Victoria has a fascinating background, from statistics to computation to law to science policy in the US. She has collected plenty of data about openness in science, mainly from statistics and the life sciences, and published some Really Useful Stuff like the Reproducible Research Standard [PDF].

Karl Schleicher did a great job of organizing the day. He had judiciously mixed traditional talks with short poster adverts — 5-minute spiels on the dozen or so posters and demos around the room. We heard from

  • Bjørn Olofson, with an update on his terrific SeaSeis project: "Simple tasks should be simple"
  • Nick Tanushev, from ZTerra: "The best documentation is copious examples"
  • Chuck Mosher, ConocoPhillips brain-box and creator of the JavaSeis data description protocol
  • Ricardo Biloti, describing his GêBR project (pron. gee-bee-ar)
  • Man-whose-name-I-missed describing how BotoSeis is focusing on being an SU interface for mortals
  • Karl Schleicher, from UT Austin, pointing everyone to his open data page at wiki.seg.org

Charles Jones continued with a whirlwind tour of BG Group's adventures in open source, and repeatedly shared the company's perspective throughout the day. BG is an important contributor to the core of OpendTect, and puts it on every desktop. The seismic processing group also uses open software and tools in their big data, big compute realm.

Helène Huck of dGB Earth Sciences updated the crowd on OpendTect, the open source seismic interpretation tool which continues to grow and spread. She shared some of the reasons why the project has been such a success: spending time on UX and documentation, building academic relationships, nurturing the community, maintaining the plug-in architecture, and using an agile development process.

Matt Hall of Agile Geoscience was next, and gave an update on our own various projects, including Modelr—a project so new I have not even had time to write about here yet. I won't cram it here, but write something up in the next week or two.

Sergey Fomel of UT Austin pointed to some examples of what reproducibility means right after lunch. Madagascar is committed to reproducibility—some remarked that this may be at the expense of improvements in functionality and usability. He was followed by more poster introductions:

John Stockwell moved us along with tales of the 26 years since Seismic Un*x, aka SU, started. He continued with an overview of how seismic signal processing is taught today at Colorado School of Mines — perhaps a pattern for other teachers of geophysics to adopt. Don't miss the new(ish) SU wiki!
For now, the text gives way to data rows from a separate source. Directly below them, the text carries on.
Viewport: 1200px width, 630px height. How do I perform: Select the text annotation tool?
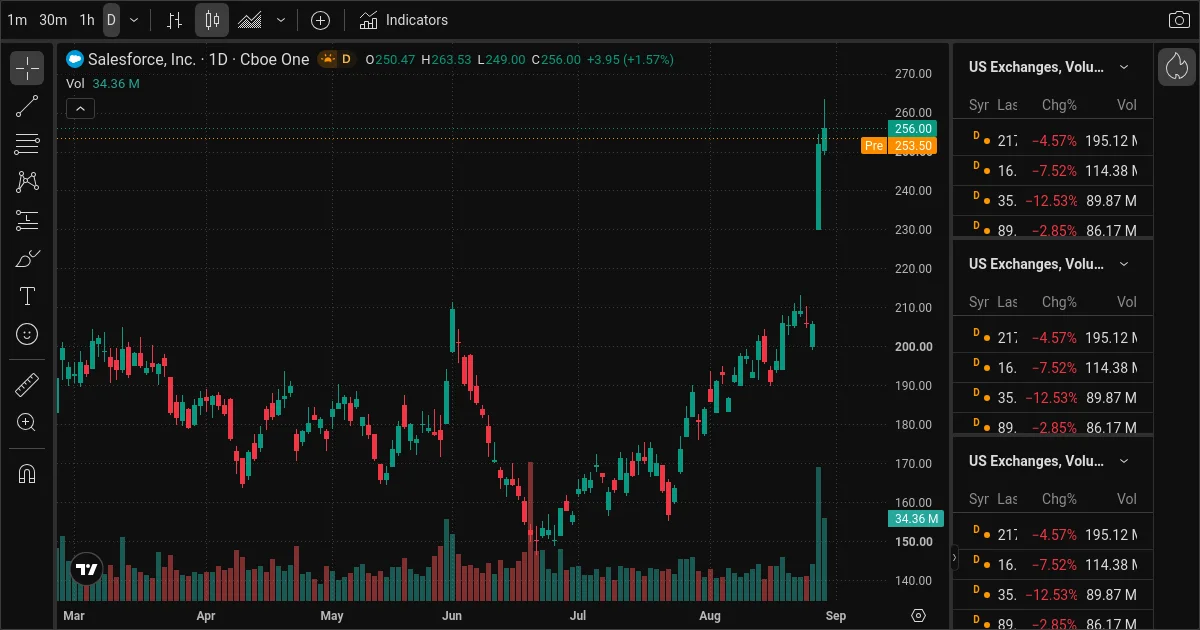pos(27,296)
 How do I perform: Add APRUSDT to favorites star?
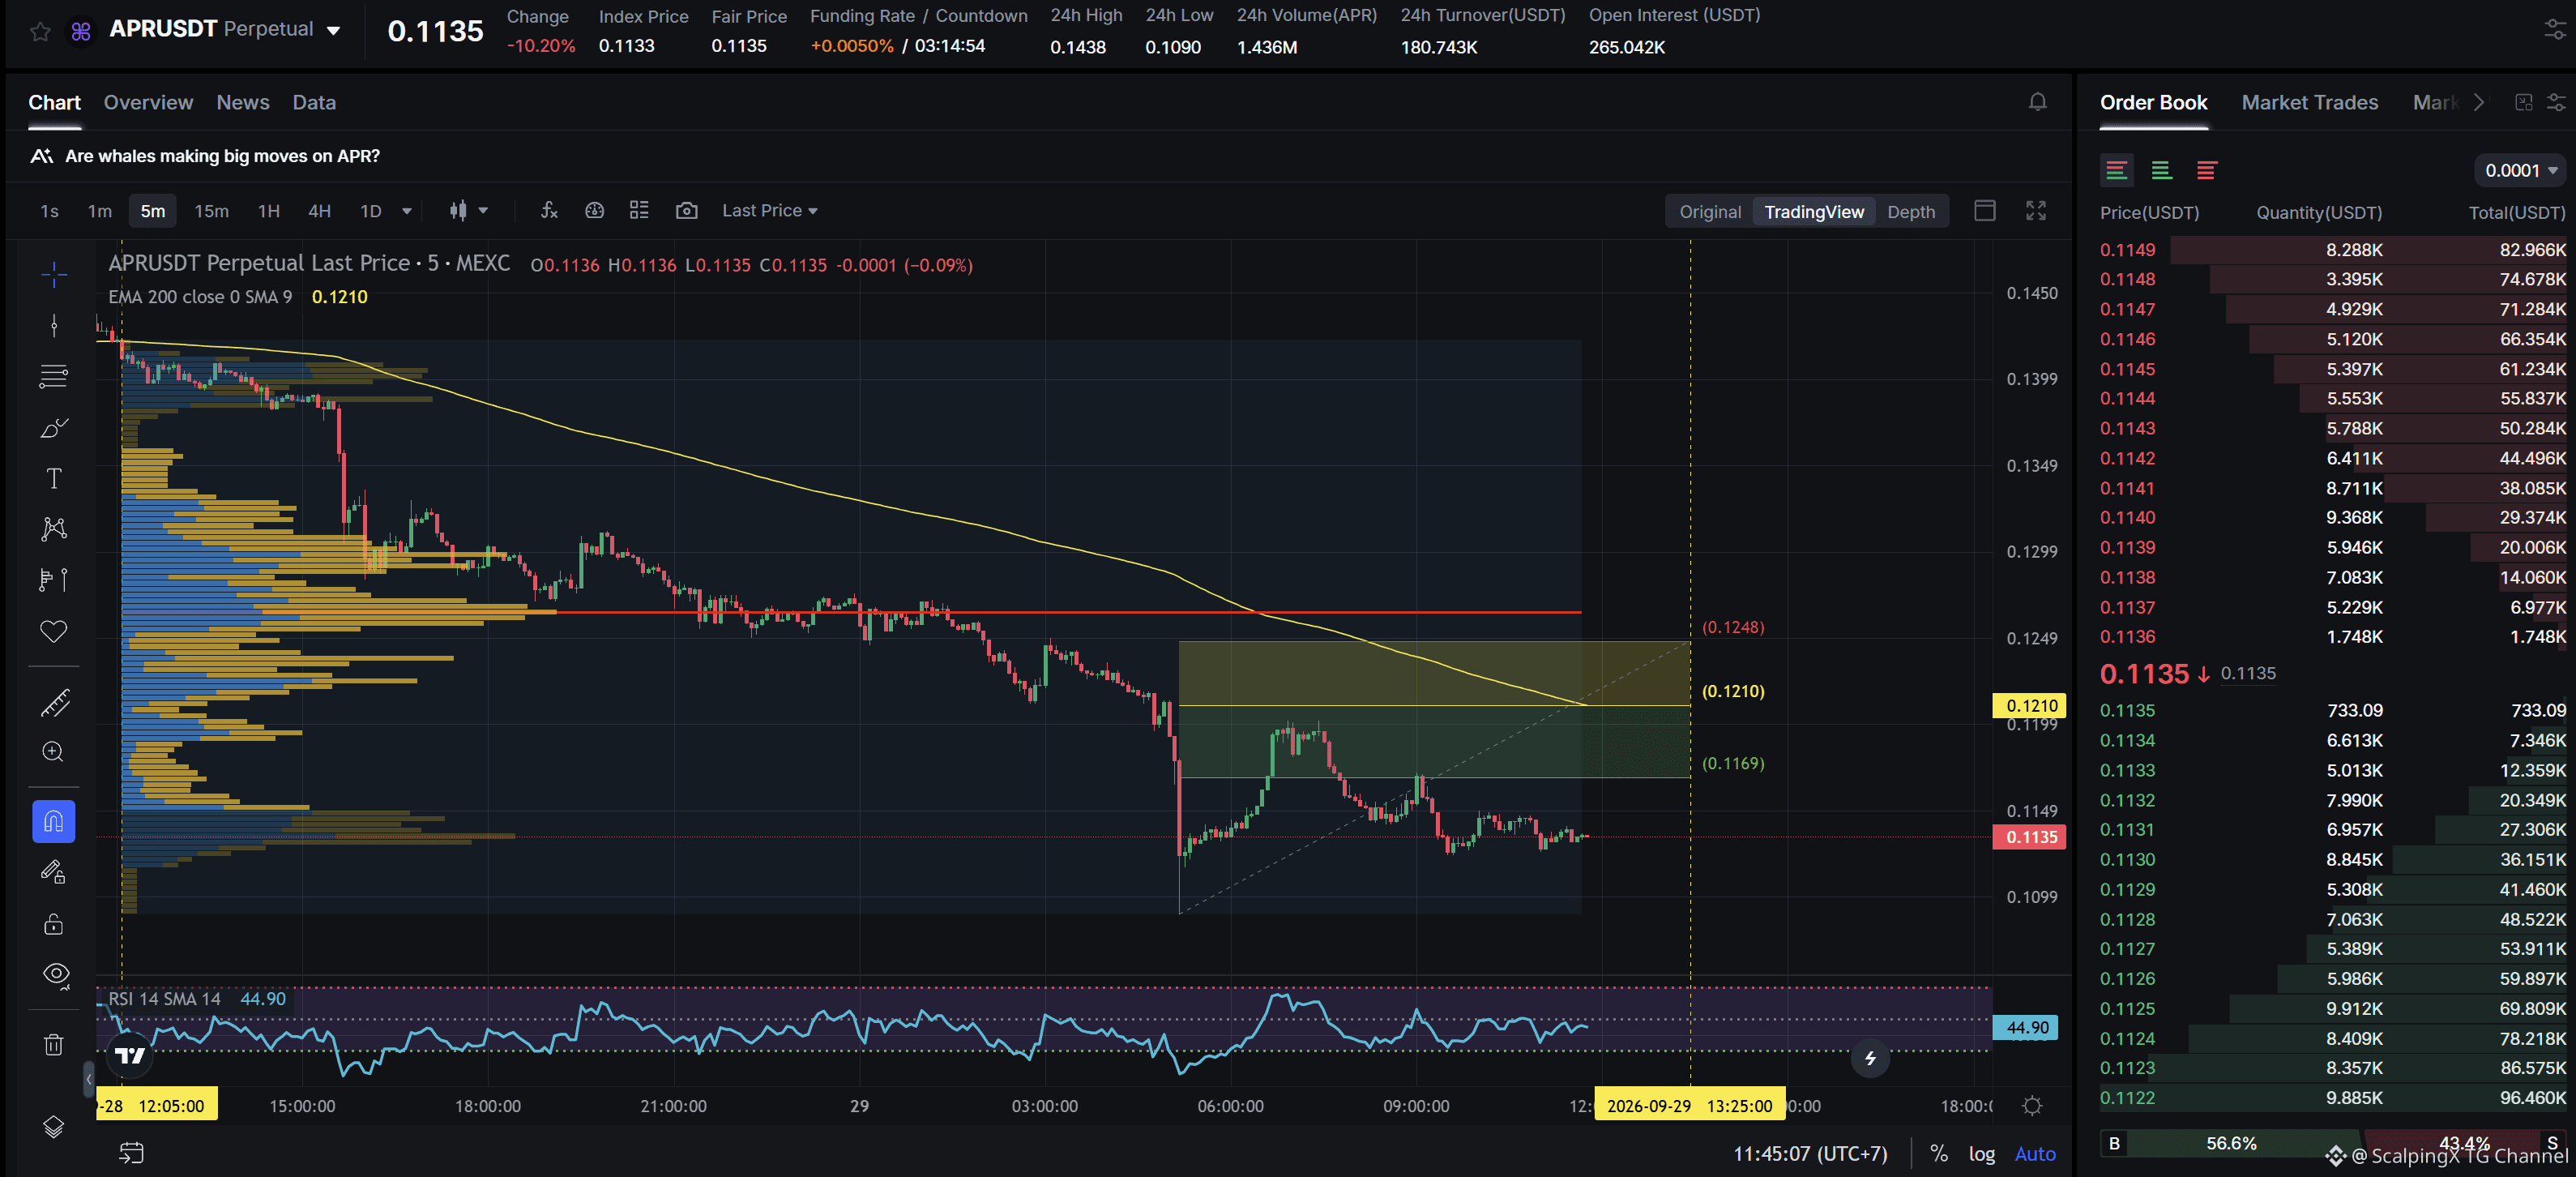pyautogui.click(x=40, y=31)
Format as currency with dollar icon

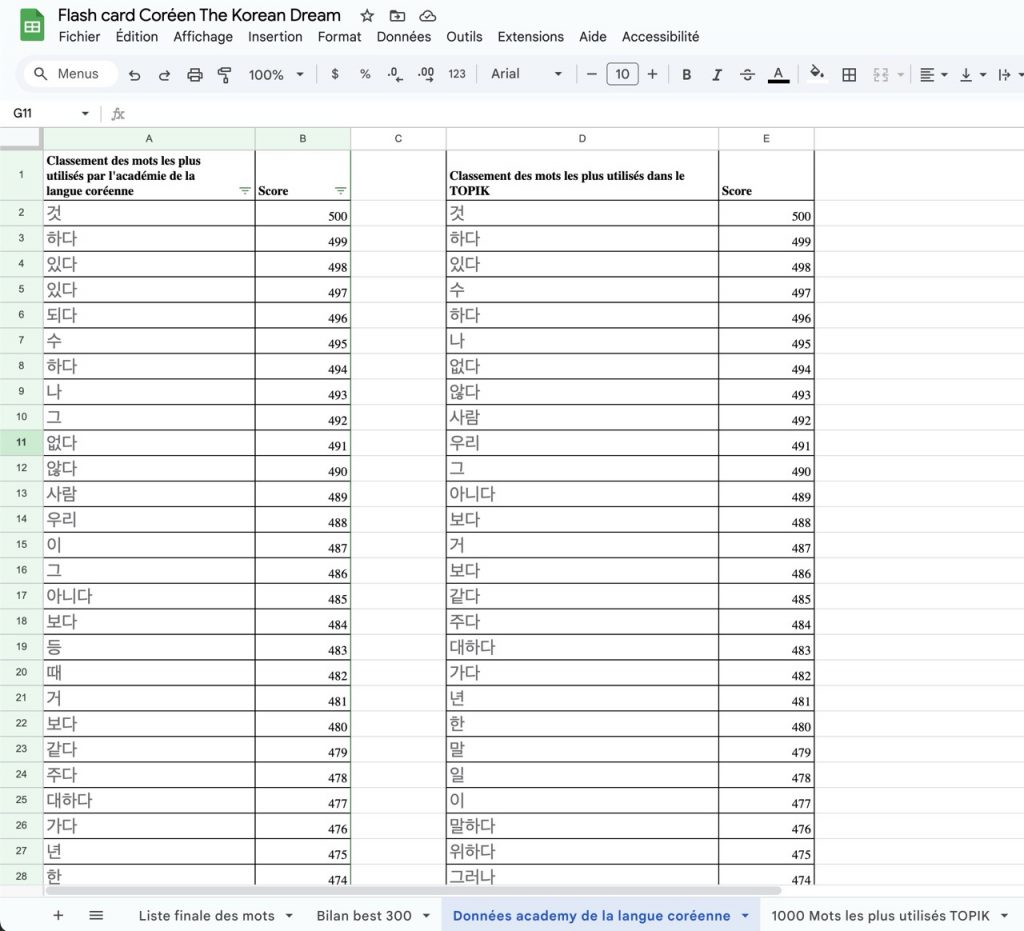point(334,75)
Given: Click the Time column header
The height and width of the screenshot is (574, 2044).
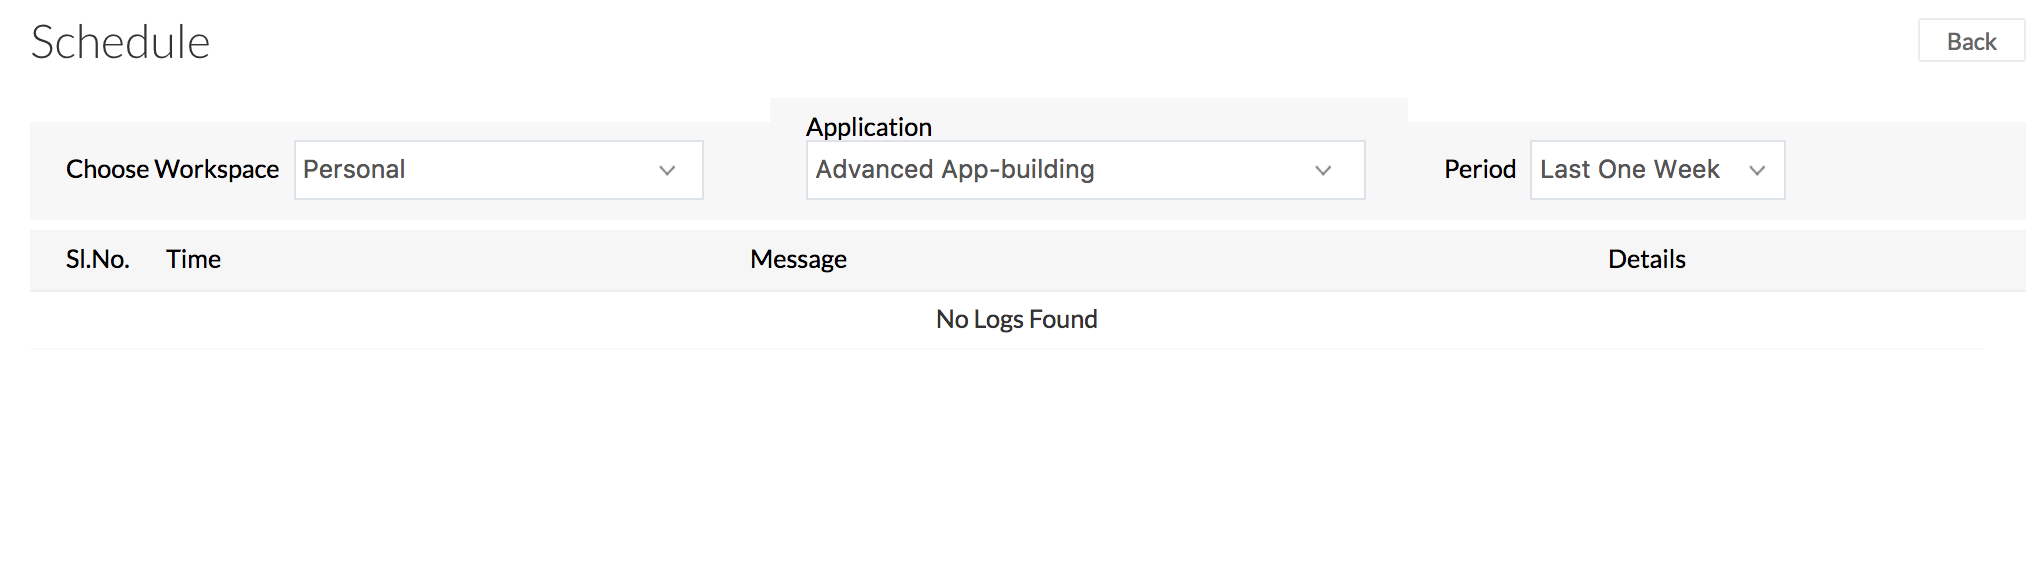Looking at the screenshot, I should tap(193, 260).
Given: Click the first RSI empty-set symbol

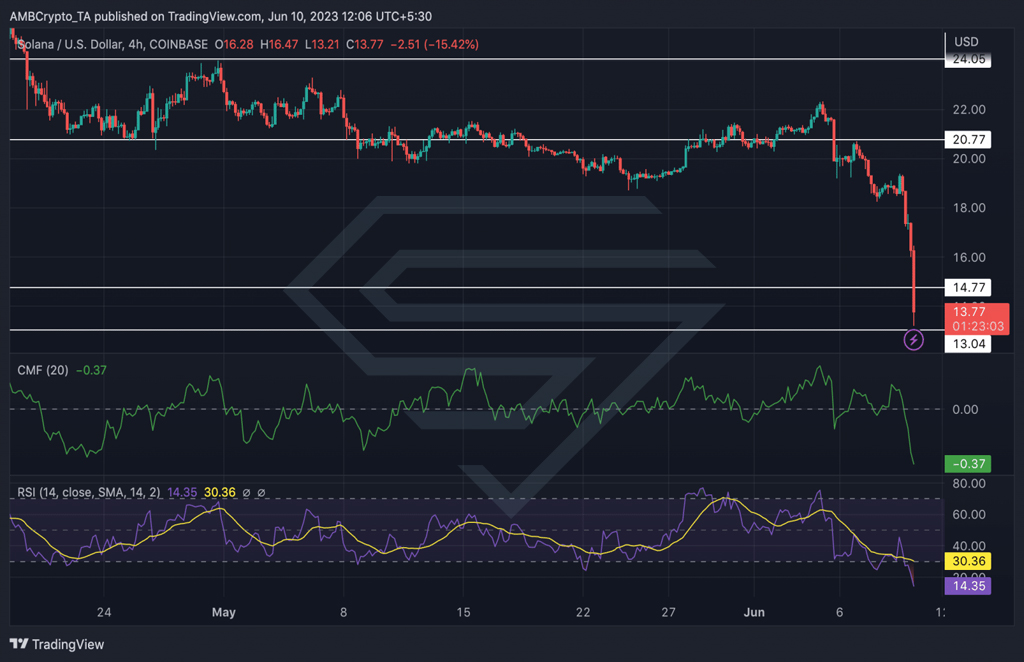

Bob Clapp of Stanford gave SEPlib a similar treatment, emphasizing some processing methods on the rise in their labs: parallel (of course), GPU, interactive processing (see my recent plea for more of this). Again, reproducibility is at the heart of everything: every non-drawn figure in every paper or report must be reproducible... though some run for weeks.

Bill Symes at Rice continued with a look at signal processing—especially wavefield processing and inversion—at Rice. Their goal is to create high-level toolboxes for the modeling and optimization problems at the core of inversion.

Didrik Pinte of Enthought closed the session by cataloging the various open source components of Enthought's essential Python distribution: Chaco, Mayavi, Traits/Enaml, and ETS. The parallel/GPU themes continued too, and Didrick finished with a reminder about the SciPy conference next month.

At the end of the day were two mini-sessions of the sort that most conferences would benefit from: lightning talks and discussion. There was plenty of energy in the room, and the usual spectrum of opinions and experiences. At one point, I counted over 60 people in the room (side note: only four women, and only 2.5 geologists!), so I think over 70 people came through the room at some point. The community is thriving, and if it can find a virtual forum in which to continue the conversation, I know we'll see some amazing things.